Platforms that support media (voice, image, video, document) implement downloadMedia() to download files to ~/.super-multica/cache/media/ with UUID filenames. The Manager calls this before processing media.

Message Flow

Inbound (Platform → Agent)

User sends message in Telegram
  → grammy long-polling → onMessage callback
    → ChannelManager.routeIncoming()
      1. Update lastRoute (reply target)
      2. Start typing indicator
      3. If media: routeMedia() → download → transcribe/describe → text
      4. agent.write(text)

All media is converted to text before the agent sees it. See media-handling.md for details.

Outbound (Agent → Platform)

Agent produces reply
  → agent.subscribe() in ChannelManager
    → Check: if (!lastRoute) return   // not from a channel, skip
    → message_start → create MessageAggregator
    → message_update → feed text to aggregator
    → message_end → aggregator flushes final block
      → Aggregator emits BlockReply chunks
        → Block 0: plugin.outbound.replyText()   // Telegram reply format
        → Block N: plugin.outbound.sendText()     // follow-up messages

The MessageAggregator buffers streaming LLM output and splits it into blocks at natural text boundaries (paragraphs, code blocks). This is necessary because messaging platforms cannot consume raw streaming deltas.

lastRoute Pattern

The lastRoute tracks which channel last sent a message:

  • Channel message arriveslastRoute is set to that plugin + conversation
  • Desktop/Web message arrivesclearLastRoute() is called
  • Agent replies → if lastRoute is set, reply goes to that channel; otherwise skipped

This ensures replies go back to the originating channel. Desktop and Web always receive agent events independently via their own mechanisms (IPC / Gateway).

Configuration

Channel credentials are stored in ~/.super-multica/credentials.json5 under the channels key:

{
  channels: {
    telegram: {
      default: {
        botToken: "123456:ABC-DEF..."
      }
    },
    // discord: { default: { botToken: "..." } },
  }
}

Each channel ID maps to accounts (keyed by account ID, typically "default").
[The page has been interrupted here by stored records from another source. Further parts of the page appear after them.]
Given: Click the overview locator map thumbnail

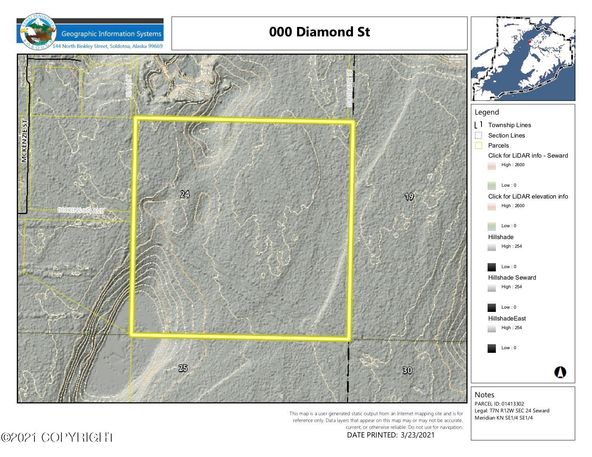Looking at the screenshot, I should (523, 59).
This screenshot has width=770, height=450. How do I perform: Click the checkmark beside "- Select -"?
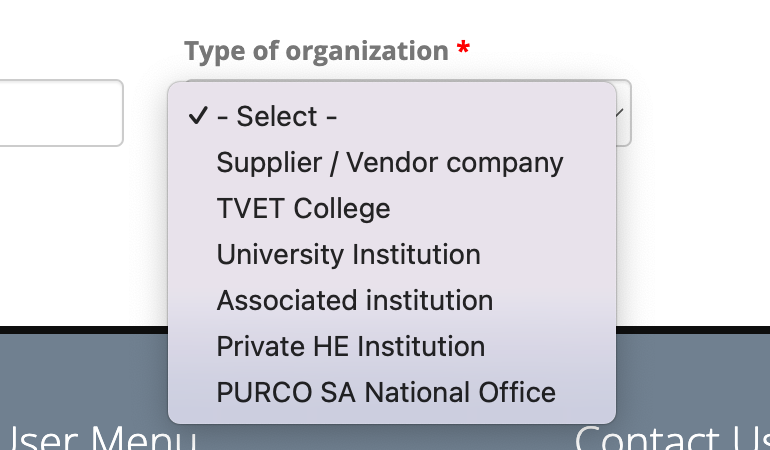(x=197, y=117)
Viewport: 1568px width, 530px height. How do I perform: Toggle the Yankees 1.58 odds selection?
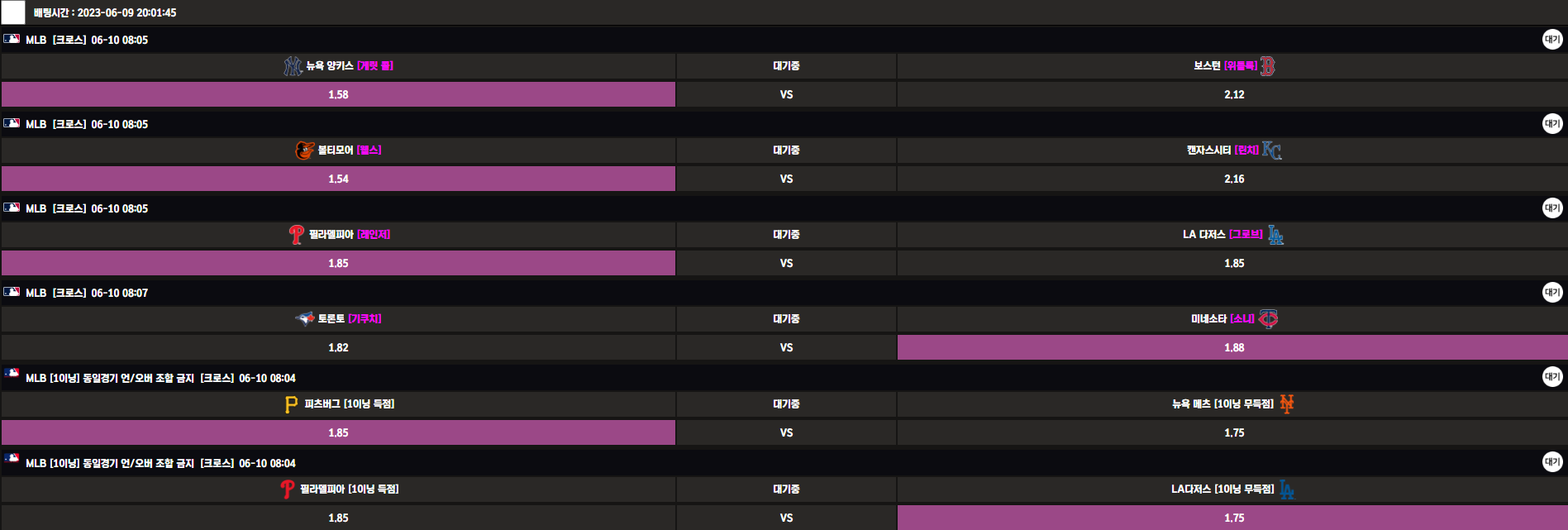tap(338, 94)
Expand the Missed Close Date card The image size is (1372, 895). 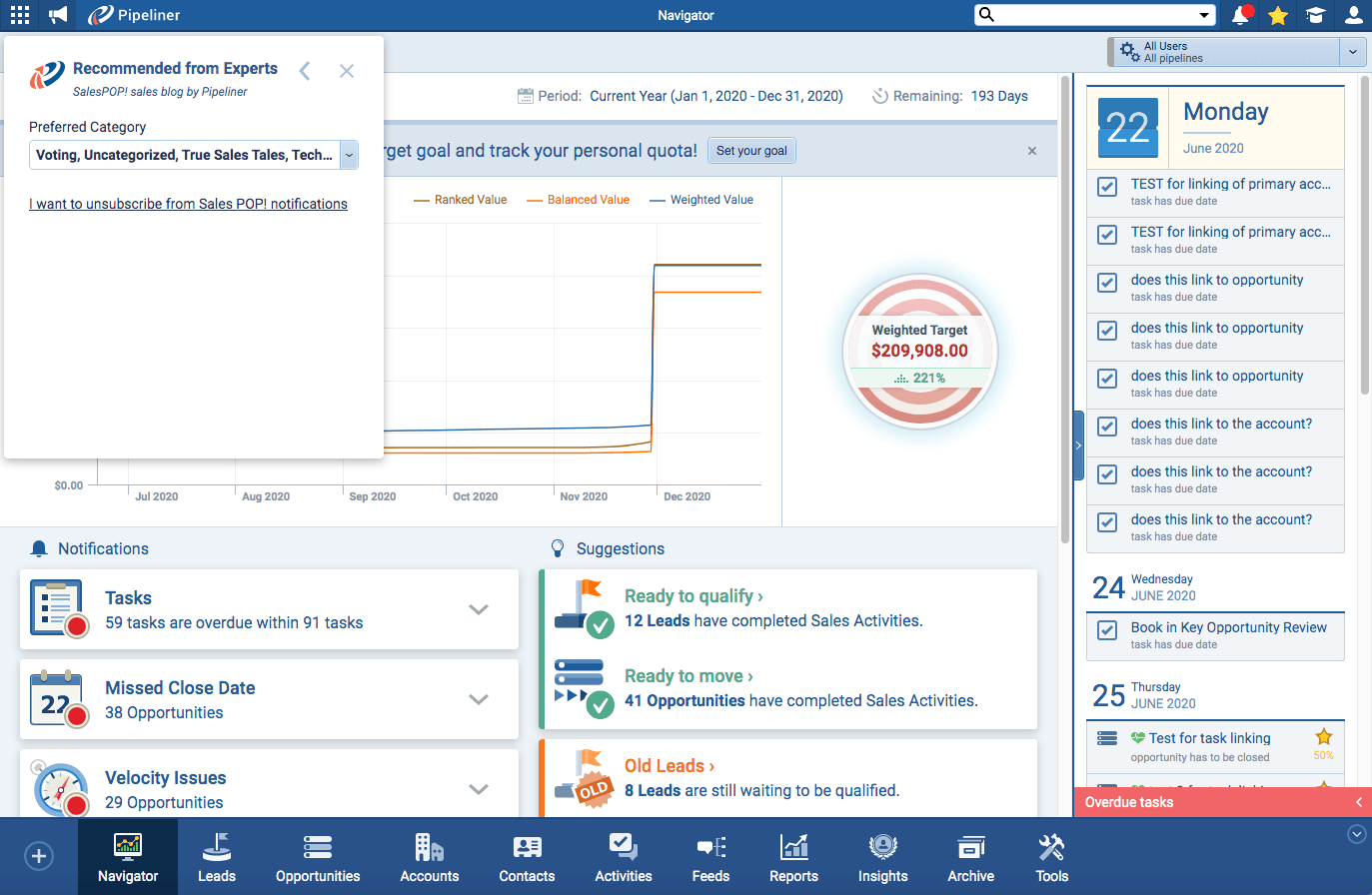click(479, 699)
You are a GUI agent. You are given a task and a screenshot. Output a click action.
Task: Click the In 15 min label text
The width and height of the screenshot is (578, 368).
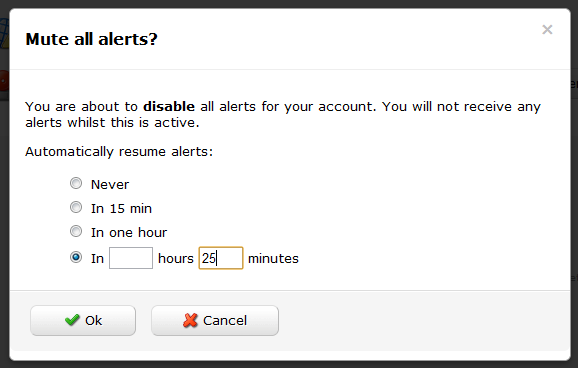pos(121,209)
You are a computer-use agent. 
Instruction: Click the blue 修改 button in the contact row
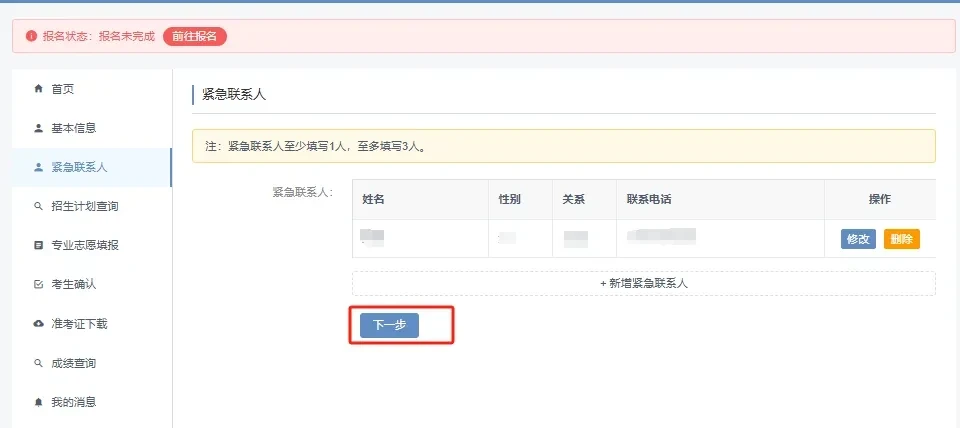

The config adapter for each plugin knows how to extract and validate its credentials.

Adding a New Plugin

  1. Create src/channels/plugins/<name>.ts implementing ChannelPlugin
  2. Register it in src/channels/index.ts:
    import { <name>Channel } from "./plugins/<name>.js";
    registerChannel(<name>Channel);
    
  3. Add the config shape to the channels section of credentials.json5

Implementation Checklist

  • config adapter: parse credentials from credentials.json5
  • gateway adapter: connect to platform, normalize messages to ChannelMessage
  • outbound adapter: sendText, replyText, optional sendTyping
  • downloadMedia (if platform supports media): download to MEDIA_CACHE_DIR
  • Group filtering: only respond to messages directed at the bot
  • Graceful shutdown: respect the AbortSignal passed to gateway.start()

File Map

File Role
src/channels/types.ts All type definitions (ChannelPlugin, ChannelMessage, DeliveryContext, etc.)
src/channels/manager.ts ChannelManager — bridges plugins to the Hub's agent
src/channels/registry.ts Plugin registry (registerChannel, listChannels, getChannel)
src/channels/config.ts Load channel config from credentials.json5
src/channels/index.ts Bootstrap: register built-in plugins, re-export public API
src/channels/plugins/telegram.ts Telegram plugin (grammy, long polling)
src/channels/plugins/telegram-format.ts Markdown → Telegram HTML converter
src/media/transcribe.ts Audio transcription (local whisper → OpenAI API)
src/media/describe-image.ts Image description (OpenAI Vision API)
src/media/describe-video.ts Video description (ffmpeg frame + Vision API)
src/shared/paths.ts MEDIA_CACHE_DIR path constant
src/hub/message-aggregator.ts Streaming text → block chunking for channel delivery

Current Plugins

Plugin Platform Transport Library
telegram Telegram Long polling grammy

Planned: Discord, Feishu, LINE, etc.